The trial did not demonstrate an appreciable difference between patients treated with CERE-120 versus those in the control group. Both groups showed an approximate seven point improvement in the protocol-defined primary endpoint, relative to a mean at baseline of approximately 39 points.
Both groups had a substantial number of patients who demonstrated a meaningful clinical improvement from baseline. CERE-120 appeared to be safe and well tolerated, the company said.
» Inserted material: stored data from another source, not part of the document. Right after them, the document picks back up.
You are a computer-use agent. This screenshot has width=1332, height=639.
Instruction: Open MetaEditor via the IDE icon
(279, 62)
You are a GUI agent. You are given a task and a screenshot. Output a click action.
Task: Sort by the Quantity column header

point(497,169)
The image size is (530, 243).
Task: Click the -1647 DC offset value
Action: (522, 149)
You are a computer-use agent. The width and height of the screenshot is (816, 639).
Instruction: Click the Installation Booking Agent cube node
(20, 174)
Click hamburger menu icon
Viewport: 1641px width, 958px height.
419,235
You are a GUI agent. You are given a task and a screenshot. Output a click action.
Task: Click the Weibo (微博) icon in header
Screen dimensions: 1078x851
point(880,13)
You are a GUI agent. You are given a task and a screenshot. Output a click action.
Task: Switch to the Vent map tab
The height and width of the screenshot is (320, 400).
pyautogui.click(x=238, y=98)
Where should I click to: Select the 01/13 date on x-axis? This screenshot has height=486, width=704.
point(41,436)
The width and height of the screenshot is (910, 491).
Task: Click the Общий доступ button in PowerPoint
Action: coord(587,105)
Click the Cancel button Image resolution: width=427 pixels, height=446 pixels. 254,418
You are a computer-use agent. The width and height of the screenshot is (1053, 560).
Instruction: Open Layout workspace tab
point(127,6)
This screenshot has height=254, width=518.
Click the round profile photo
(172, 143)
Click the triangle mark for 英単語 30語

Patients in the Phase II trial were enrolled across nine leading academic medical centers in the US, with two thirds of patients receiving CERE-120 and one third enrolled into a control group. Patients received a single administration of CERE-120 via stereotactic neurosurgery to deliver the drug into the putamen region of the brain and were followed for 12 months for safety and efficacy.
Raymond Bartus, chief scientific officer of Ceregene, said: The medical research community has for several decades attempted to use the unique healing properties of neurotrophic factors to treat serious neurodegenerative diseases, and Ceregene’s use of gene therapy as an essential enabling technology to translate this idea into an effective human therapeutic has consistently generated strong empirical support.
Thus, we are stunned by the results of this trial and will continue to analyze the data in order to gain greater insight into the factors that may have contributed to this negative outcome, not only to build upon this insight for our Parkinson’s program, but also to help assure continued successful development of our product candidates for other diseases.